● **Provided passage**:
This does not itself excuse what the player did, but I actually agree with some other posters, again based on what I read in the first post, that the GM did not handle the situation very well or very fairly. He's also punishing the entire party for the actions of a single, drunken player, which doesn't strike me as cool.

I think both the GM and the player need to be talked to about the situation before any in game solution is met. These are problems caused by power issues that both the GM and the player have each in their own contribution to the situation, not by an in-game dilemma, and thus appropriately need to be dealt with out of game.

For the GM, discussion of initiative and surprise rounds is in order, as well as fairness.

For the player, a discussion that the game is cooperative, not competitive.

Depending on the situation, he might also be asked not to drink at the table. We have booze at our games sometimes, but no one drinks to excess and apart from some over the top roleplaying at times, no harm is done. This is the kind of thing that needs to be assessed from group to group.

Sovereign Court

demontroll wrote:

I've been in many games where other people drink to excess, but they are not jerks or do exceptionally stupid things. Don't let this person use the excuse that he was drunk. He did it because he wanted to be a jerk (or role play being a jerk).

That said, this is a role playing game, and just play it out and try to have fun with it. Obviously there will be consequences to his actions, but that can be fun in its own way.

I guess it depends on the player's intent. Was he trying to derail the game and ruin the fun for the others? Or was he just trying to have some off the wall fun?

Agreed, I've played whilst drunk many a time and I've never derailed an adventure or got characters in trouble because I was drunk.

I guess this all comes back to my number-one GM rule: everyone has to play Good characters. It saves so much unnecessary hassle.

Dark Archive

TimD wrote:
This is 100% on the GM.

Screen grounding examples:
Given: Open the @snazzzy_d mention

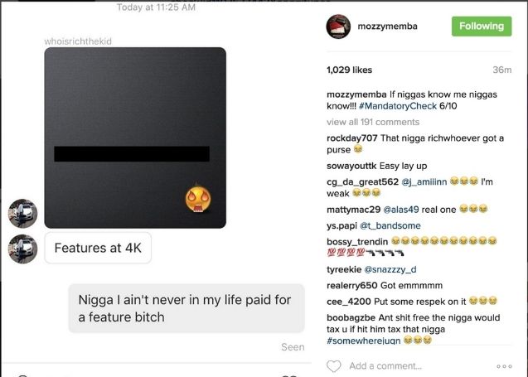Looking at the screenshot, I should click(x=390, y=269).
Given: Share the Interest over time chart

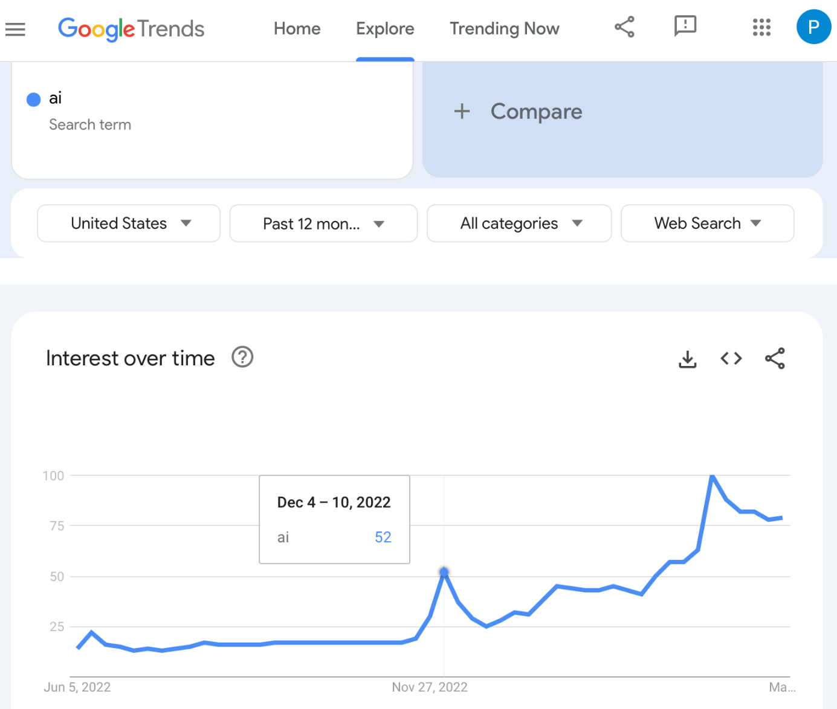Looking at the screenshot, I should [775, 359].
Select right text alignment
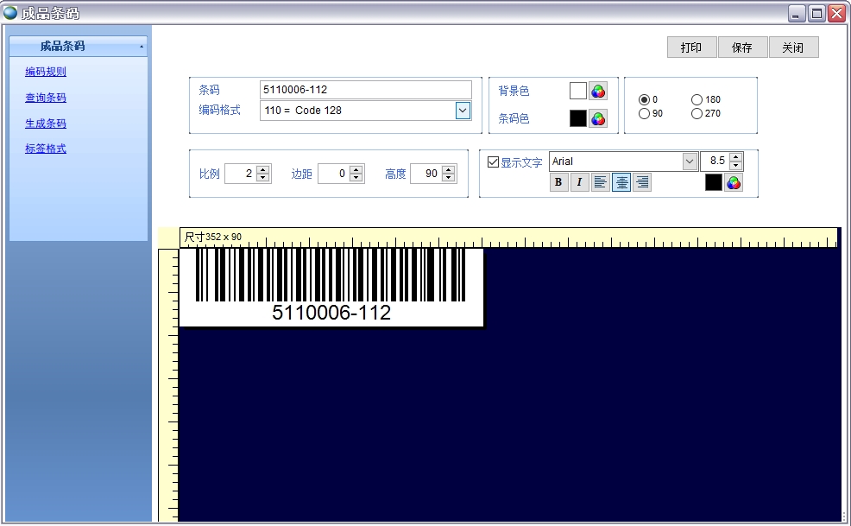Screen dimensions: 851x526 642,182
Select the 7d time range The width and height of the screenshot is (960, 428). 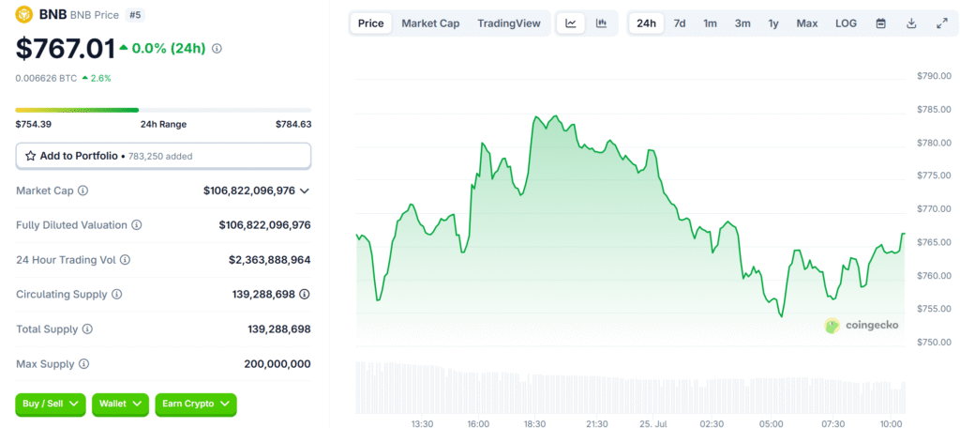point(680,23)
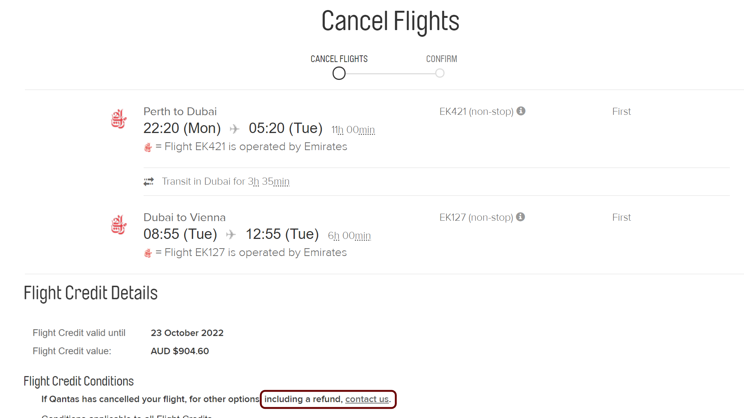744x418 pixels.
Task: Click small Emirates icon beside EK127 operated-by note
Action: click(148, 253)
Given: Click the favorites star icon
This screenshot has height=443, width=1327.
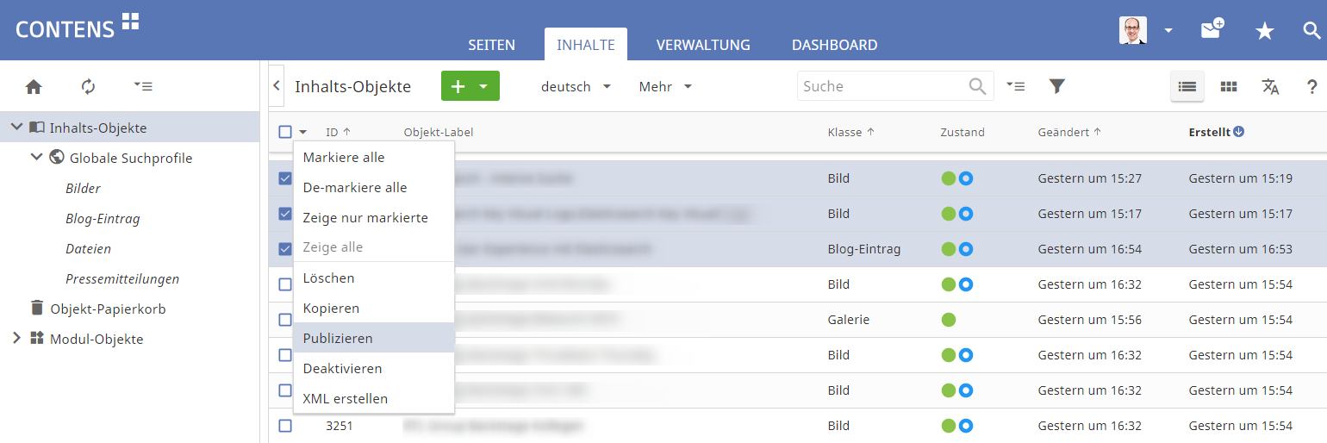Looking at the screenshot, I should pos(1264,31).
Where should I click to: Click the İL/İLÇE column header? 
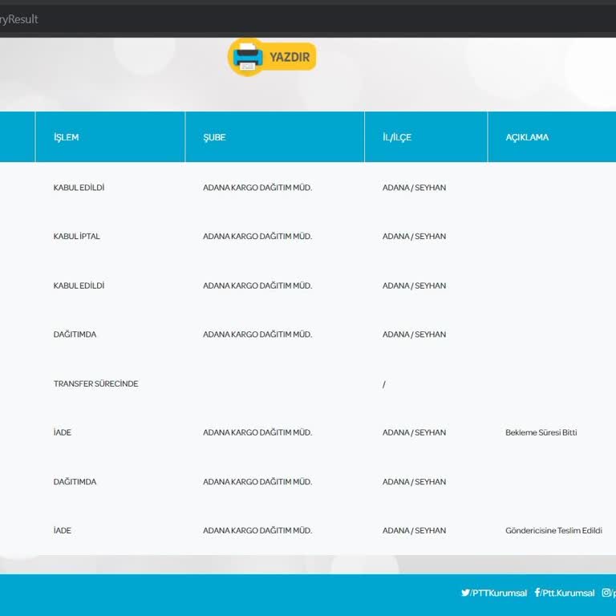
==
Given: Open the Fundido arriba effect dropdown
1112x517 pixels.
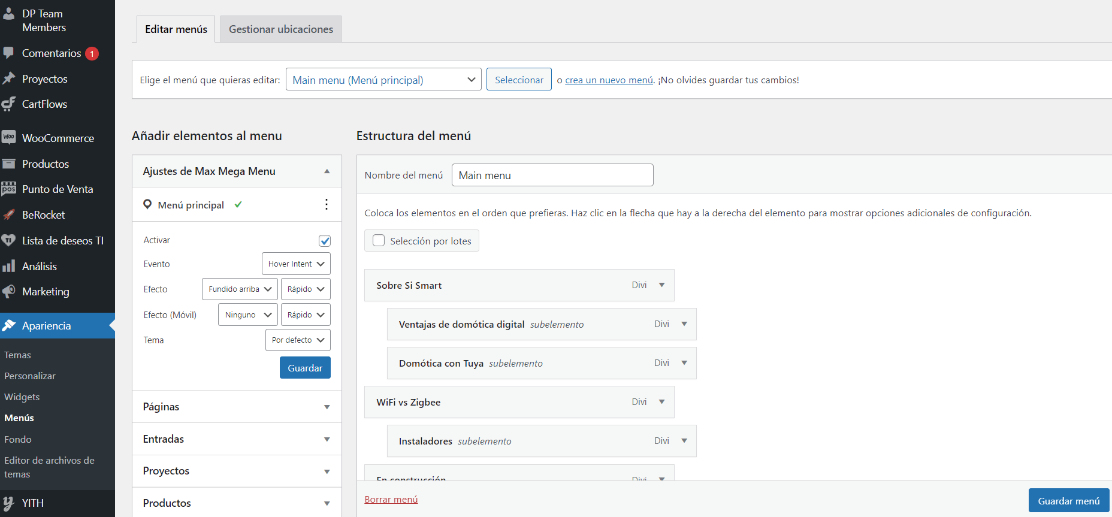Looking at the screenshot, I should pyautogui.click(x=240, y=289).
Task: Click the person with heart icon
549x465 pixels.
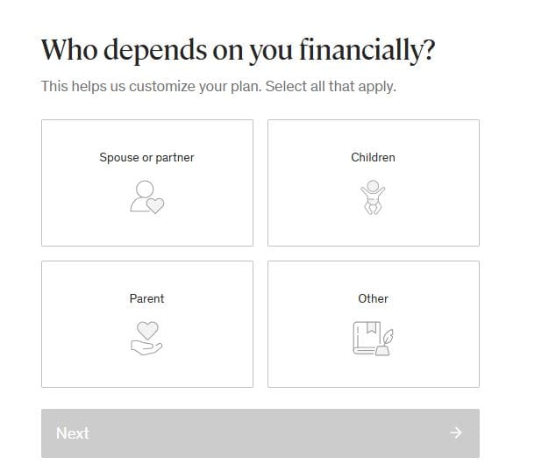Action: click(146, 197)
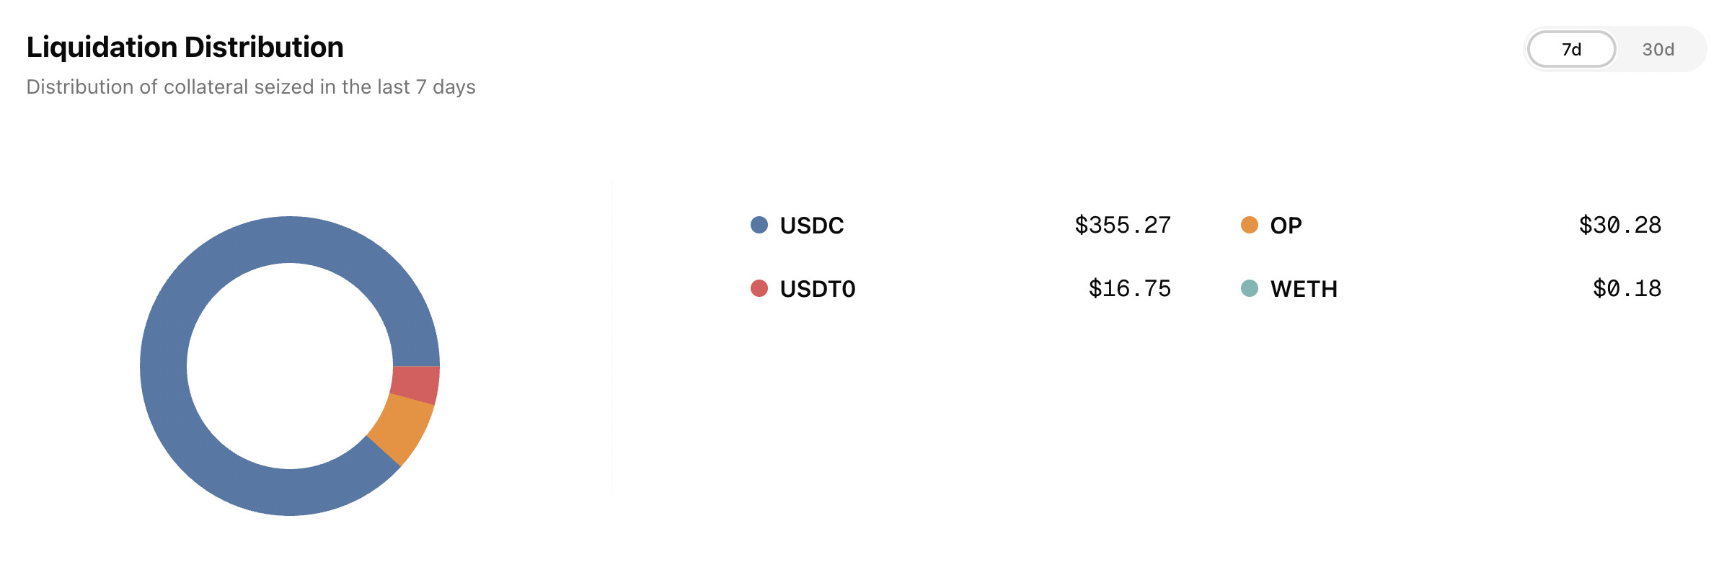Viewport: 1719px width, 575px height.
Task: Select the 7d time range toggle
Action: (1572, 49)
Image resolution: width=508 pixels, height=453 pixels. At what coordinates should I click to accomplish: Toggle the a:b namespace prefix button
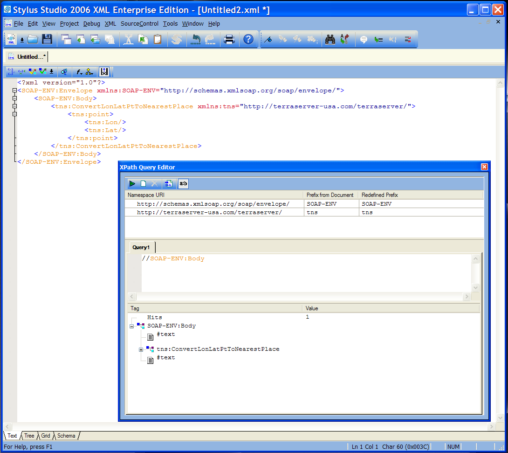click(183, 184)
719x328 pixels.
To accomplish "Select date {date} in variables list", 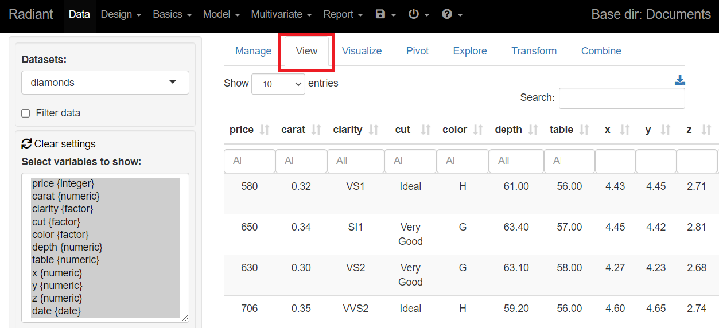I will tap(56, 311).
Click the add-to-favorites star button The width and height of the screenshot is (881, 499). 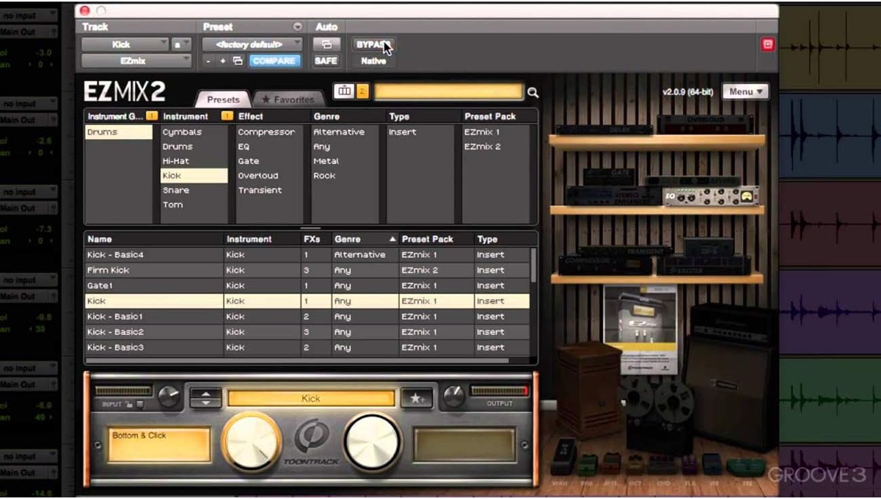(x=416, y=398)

● **To do**:
1. Write out the part of the forum discussion about the drunken player that opens with the words containing "Sovereign Court" and closes with "the wall fun?".
2. In the forum discussion about the drunken player, what is stated as the number-one GM rule?
3. Using the forum discussion about the drunken player, decide whether each statement agrees with it, answering yes or no:
(a) The GM is said to be punishing the entire party for the actions of one player.
(b) One poster's group never has alcohol at its games.
(c) For the player, a discussion that the game is competitive is recommended.

● **Solutions for each task**:
1.
Sovereign Court

demontroll wrote:

I've been in many games where other people drink to excess, but they are not jerks or do exceptionally stupid things. Don't let this person use the excuse that he was drunk. He did it because he wanted to be a jerk (or role play being a jerk).

That said, this is a role playing game, and just play it out and try to have fun with it. Obviously there will be consequences to his actions, but that can be fun in its own way.

I guess it depends on the player's intent. Was he trying to derail the game and ruin the fun for the others? Or was he just trying to have some off the wall fun?

2. Everyone has to play Good characters.

3.
(a) Yes: "He's also punishing the entire party for the actions of a single, drunken player"
(b) No: "We have booze at our games sometimes"
(c) No: "a discussion that the game is cooperative, not competitive."